***** EXCERPT TO READ *****

It has been pretty well established that eating more vegetables and fruits is healthy for us. Buying organic adds to the food bill, but how much difference does it make to your health?
Let’s take a look at what organic means in the U.S.A. (Europe has higher standards.) For the most part “certified organic” simply means that the crops have not been sprayed with chemicals or pesticides. Unfortunately, this does not mean that the soil has been carefully prepared so that the pesticide-free produce has plenty of vitamins and minerals. However, organic farmers must be more soil-conscious because rich soil is more resistant to bugs.
Today we are exposed to thousands of chemicals that have never existed before in our history. All of those chemicals must be processed through the liver and kidneys. Pesticides are neurotoxins. That means they kill insects by attacking their nerve cells. Pesticides are just as toxic to human nerves. We just happen to have more nerve cells, so killing off a few thousand at a time does not kill us. But how good can that be for our health in general?

***** GIVEN RECORDS *****

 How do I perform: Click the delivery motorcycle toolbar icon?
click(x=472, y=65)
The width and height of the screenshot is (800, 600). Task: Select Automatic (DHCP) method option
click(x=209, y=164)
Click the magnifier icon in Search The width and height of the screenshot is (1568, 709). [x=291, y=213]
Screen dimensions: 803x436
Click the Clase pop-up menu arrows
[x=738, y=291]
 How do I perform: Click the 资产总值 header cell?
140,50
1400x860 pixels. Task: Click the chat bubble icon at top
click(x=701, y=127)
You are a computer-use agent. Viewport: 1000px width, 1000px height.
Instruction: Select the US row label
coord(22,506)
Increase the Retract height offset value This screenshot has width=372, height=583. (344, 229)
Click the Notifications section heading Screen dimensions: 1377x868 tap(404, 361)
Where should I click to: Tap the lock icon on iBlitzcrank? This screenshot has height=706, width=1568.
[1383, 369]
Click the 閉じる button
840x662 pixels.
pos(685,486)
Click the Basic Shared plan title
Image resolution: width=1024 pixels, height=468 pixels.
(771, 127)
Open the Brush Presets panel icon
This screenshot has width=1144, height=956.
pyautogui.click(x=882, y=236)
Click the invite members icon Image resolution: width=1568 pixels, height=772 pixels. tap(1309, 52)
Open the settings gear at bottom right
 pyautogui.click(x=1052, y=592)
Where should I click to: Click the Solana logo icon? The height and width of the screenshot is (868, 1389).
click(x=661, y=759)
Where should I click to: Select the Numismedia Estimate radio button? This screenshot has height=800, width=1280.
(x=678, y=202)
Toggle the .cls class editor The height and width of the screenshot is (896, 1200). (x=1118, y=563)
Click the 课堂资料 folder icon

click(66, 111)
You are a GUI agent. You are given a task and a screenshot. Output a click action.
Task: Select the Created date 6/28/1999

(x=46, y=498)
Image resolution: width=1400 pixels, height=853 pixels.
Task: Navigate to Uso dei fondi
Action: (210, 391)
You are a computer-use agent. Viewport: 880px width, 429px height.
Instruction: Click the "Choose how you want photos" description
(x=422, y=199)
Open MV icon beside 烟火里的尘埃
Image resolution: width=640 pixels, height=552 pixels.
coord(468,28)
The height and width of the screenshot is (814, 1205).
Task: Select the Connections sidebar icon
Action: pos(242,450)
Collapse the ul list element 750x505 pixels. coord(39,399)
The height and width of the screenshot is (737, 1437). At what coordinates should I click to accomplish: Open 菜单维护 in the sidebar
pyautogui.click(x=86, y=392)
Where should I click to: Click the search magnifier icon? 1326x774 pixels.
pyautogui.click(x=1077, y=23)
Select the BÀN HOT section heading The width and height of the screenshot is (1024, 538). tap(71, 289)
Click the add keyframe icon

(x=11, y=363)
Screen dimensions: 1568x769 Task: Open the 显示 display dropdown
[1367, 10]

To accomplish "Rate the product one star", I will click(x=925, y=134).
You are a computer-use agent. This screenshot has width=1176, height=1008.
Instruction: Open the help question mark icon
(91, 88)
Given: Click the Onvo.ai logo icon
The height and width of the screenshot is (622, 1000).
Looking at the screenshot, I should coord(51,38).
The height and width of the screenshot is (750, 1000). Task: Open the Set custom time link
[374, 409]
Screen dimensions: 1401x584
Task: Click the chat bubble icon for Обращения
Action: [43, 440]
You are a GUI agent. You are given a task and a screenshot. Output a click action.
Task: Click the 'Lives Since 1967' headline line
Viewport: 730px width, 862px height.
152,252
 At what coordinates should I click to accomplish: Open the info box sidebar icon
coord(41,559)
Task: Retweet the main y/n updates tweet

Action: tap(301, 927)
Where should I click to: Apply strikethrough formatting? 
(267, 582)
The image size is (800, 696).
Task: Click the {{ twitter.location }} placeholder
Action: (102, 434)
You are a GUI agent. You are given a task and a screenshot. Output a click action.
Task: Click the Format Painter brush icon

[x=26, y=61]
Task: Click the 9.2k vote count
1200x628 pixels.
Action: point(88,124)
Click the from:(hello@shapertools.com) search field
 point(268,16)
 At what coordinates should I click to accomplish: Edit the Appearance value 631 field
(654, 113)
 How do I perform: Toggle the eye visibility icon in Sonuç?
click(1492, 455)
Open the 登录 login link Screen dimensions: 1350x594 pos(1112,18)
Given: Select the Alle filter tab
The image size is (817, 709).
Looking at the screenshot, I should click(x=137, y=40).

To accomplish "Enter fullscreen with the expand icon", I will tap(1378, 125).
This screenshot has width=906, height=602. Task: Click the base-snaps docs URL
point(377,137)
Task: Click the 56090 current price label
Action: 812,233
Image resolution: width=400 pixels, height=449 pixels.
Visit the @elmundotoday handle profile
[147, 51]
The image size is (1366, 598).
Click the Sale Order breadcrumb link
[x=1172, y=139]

*****

- _YOUR OBJECTIVE_
Reproduce the stretch from "Let’s take a" through "resistant to bugs." in the article on organic produce above, word for word.

- _COMPLETED EXERCISE_
Let’s take a look at what organic means in the U.S.A. (Europe has higher standards.) For the most part “certified organic” simply means that the crops have not been sprayed with chemicals or pesticides. Unfortunately, this does not mean that the soil has been carefully prepared so that the pesticide-free produce has plenty of vitamins and minerals. However, organic farmers must be more soil-conscious because rich soil is more resistant to bugs.